The climb is actually two climbs, the road up South Gate Rd. to the junction with Summit Rd., and Summit Rd. itself. The first is a fairly easy climb, 4-7%, with lots of variety in the road contour, so you don’t get bored, and a delicious rolling flat through pretty oaks in the middle. Just before that flat you get to the State Park Entrance, a kiosk that takes money from cars. I don’t actually know if bikes are supposed to pay or not (the sign says “ALL vehicles” are supposed to pay), but I’ve never paid and never been asked to. Ten yards past the kiosk on the R is a water fountain. Just before you encounter the kiosk is perhaps the best vista on the entire ride on your R.
At the junction of South Gate Rd. and Summit Rd. there’s the Junction Ranger Station with bathrooms but no water (or at least I’ve never seen it—see the reader comment below). There’s a photo display identifying the wildflowers you’ve been passing if you’re riding in the spring. Summit Rd. is a one notch steeper than what you’ve just ridden (the numbers deny this, but ask anyone who’s done the ride). A sign says the summit is in 4.5 miles, and it’s dead right. Here you will do some work, but again the road contour is constantly varied so the tough stuff isn’t interminable and you don’t get bored. The final 100 yards are just ridiculously steep (I recorded 16% last time). Every time I do it I say, “You will not walk, damn you—the summit’s right there!”

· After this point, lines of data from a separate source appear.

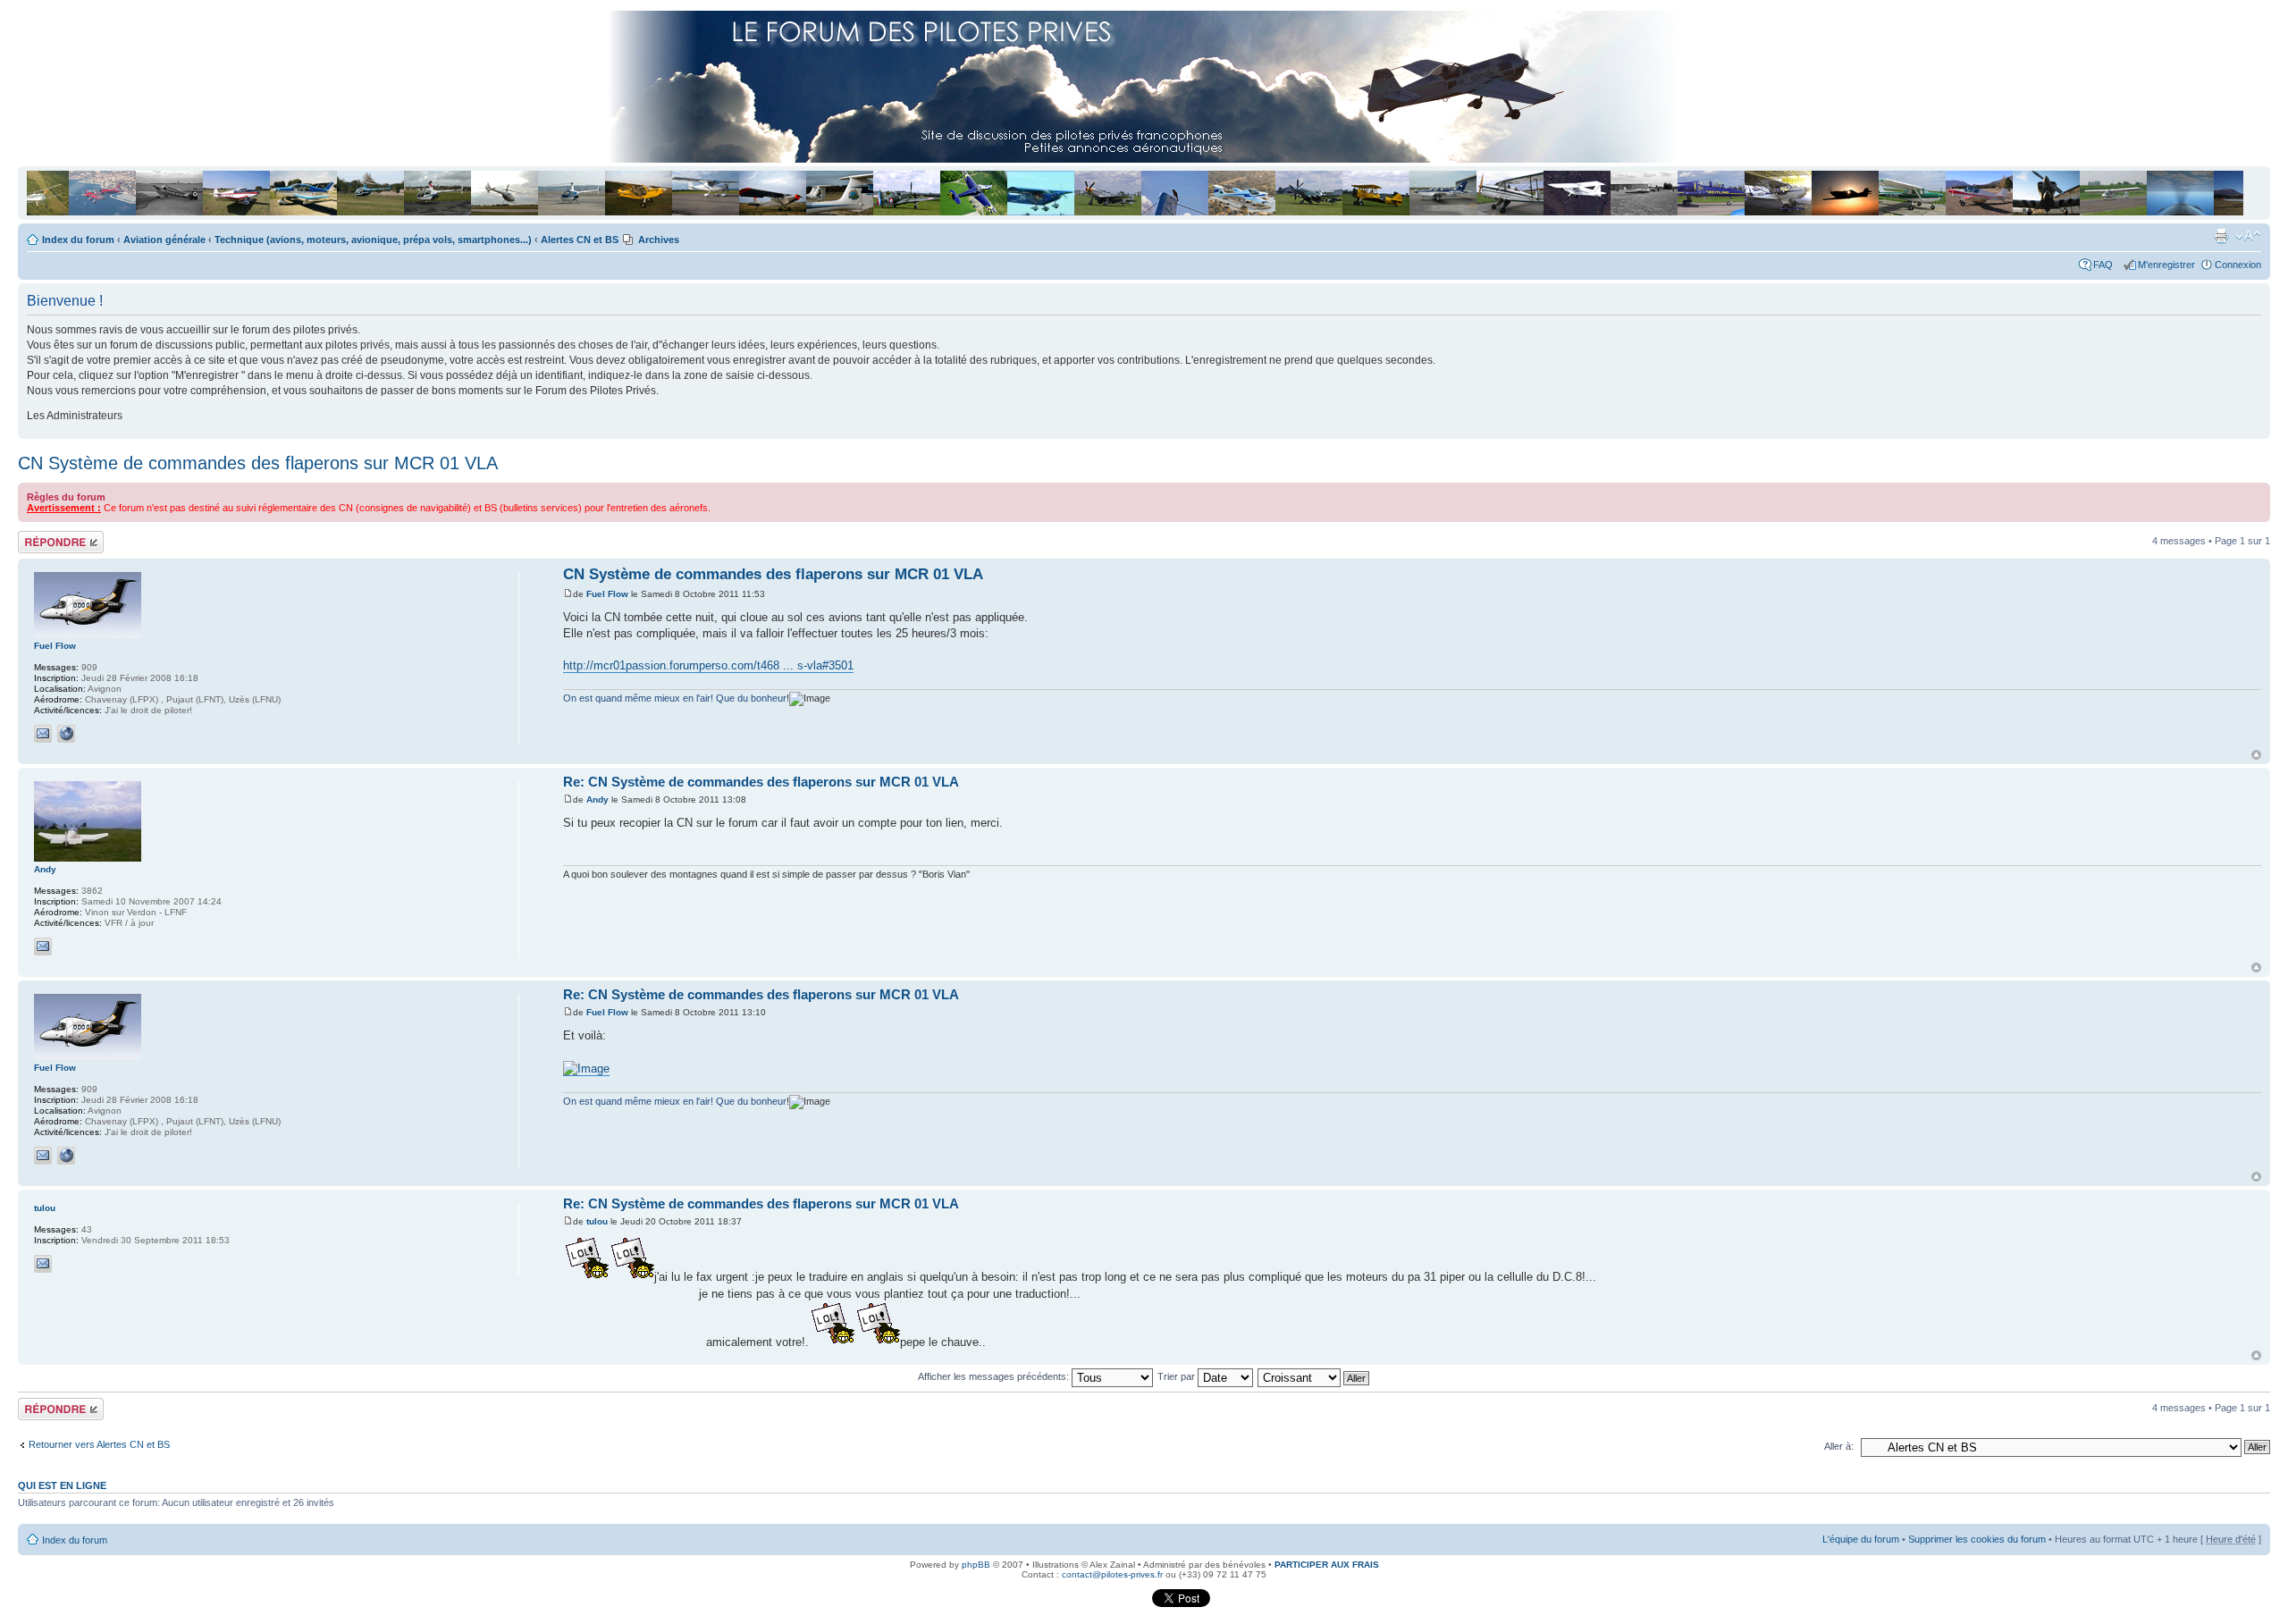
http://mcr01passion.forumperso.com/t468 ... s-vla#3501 (708, 665)
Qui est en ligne (62, 1485)
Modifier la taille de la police (2248, 236)
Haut (2256, 755)
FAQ (2105, 264)
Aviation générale (164, 239)
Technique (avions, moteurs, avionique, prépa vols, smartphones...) (373, 239)
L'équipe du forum (1860, 1539)
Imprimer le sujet (2221, 236)
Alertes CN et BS (579, 239)
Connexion (2238, 264)
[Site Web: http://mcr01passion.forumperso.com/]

When you reach the top, take time to gawk at the views and check out the nifty little Visitor Center ( If you go inside you can literally stand on the tippy-top summit of the mountain, which pokes up through the floor). The very best views aren’t from the parking lot—they’re from the roof of the Visitor Center, which is open to visitors.
When you’re ready to descend, consider the traffic. As I said, the next 4.5 miles back to the Ranger Station is absolutely prime, if the traffic doesn’t spoil it for you.You’ll be going a lot faster than the cars are, so if there are cars in front of you, you’ll be on your brakes and hating it. So I strongly suggest you either 1) watch the cars leaving and wait for a long break—at least 30 seconds, or 2) be up there on a Wednesday or at 9 o’clock in the morning.
The descent down South Gate Rd. is faster, more open, wider, and straighter than the stretch from the summit to the junction, and you may prefer it—depends on what you like. Here you’re slower than the cars (you’re faster than you were on the top stretch, but the cars are faster still), so the problem is reversed, but there is passing room and it’s not a big issue.
Adding miles: You’re a few miles from the Morgan Territory Road ride, though they’re unpleasant miles on a bike. Everything else is a substantial car trip away.
Afterthoughts: If the view from the summit is important to you, you want to wait for clear air. That’s hard to find in the East Bay. Your best bets are a clear day in winter, the day after a storm, or when it’s breezy (which brings its own problems.)
There are frequent bathroom opportunities, since many of the campgrounds lining the road have facilities, and water at the summit as well as the entrance gate.
If you ride Diablo in the late summer or fall, you’ll see lots of male tarantulas wandering the road looking for mates, since it’s tarantula breeding season.